[Collected data entries]
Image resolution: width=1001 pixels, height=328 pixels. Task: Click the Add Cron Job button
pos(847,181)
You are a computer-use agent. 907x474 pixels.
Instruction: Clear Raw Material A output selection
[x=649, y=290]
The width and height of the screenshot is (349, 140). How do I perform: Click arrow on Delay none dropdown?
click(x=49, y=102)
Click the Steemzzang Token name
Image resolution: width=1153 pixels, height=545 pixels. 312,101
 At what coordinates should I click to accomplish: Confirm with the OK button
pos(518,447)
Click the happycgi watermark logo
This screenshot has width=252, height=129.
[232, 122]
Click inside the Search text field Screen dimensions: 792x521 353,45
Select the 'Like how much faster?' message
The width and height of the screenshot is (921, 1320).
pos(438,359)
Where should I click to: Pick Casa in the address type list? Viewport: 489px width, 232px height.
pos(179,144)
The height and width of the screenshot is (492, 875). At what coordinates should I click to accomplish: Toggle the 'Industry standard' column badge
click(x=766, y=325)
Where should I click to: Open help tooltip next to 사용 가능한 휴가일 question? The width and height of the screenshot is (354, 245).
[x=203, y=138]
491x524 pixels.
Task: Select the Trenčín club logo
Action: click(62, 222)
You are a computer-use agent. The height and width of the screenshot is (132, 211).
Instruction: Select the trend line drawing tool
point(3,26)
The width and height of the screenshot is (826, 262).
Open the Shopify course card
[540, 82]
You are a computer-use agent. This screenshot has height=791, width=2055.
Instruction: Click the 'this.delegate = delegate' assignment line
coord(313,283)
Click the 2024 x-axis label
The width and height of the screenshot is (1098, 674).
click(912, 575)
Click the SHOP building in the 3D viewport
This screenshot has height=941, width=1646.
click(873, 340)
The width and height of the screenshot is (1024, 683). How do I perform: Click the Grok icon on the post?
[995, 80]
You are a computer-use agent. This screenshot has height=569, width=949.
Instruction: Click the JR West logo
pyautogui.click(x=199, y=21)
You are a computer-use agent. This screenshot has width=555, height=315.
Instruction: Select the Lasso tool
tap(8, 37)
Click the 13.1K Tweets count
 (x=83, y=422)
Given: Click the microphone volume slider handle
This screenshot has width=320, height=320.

◆ EXERCISE
Please reproduce the lines from the line with "You are a computer-use agent. The" to the line with "has height=791, width=2055.", both ends included, exactly as they appear above.

◆ WRITTEN SOLUTION
You are a computer-use agent. The height and width of the screenshot is (132, 211).
Instruction: Select the trend line drawing tool
point(3,26)
The width and height of the screenshot is (826, 262).
Open the Shopify course card
[540, 82]
You are a computer-use agent. This screenshot has height=791, width=2055.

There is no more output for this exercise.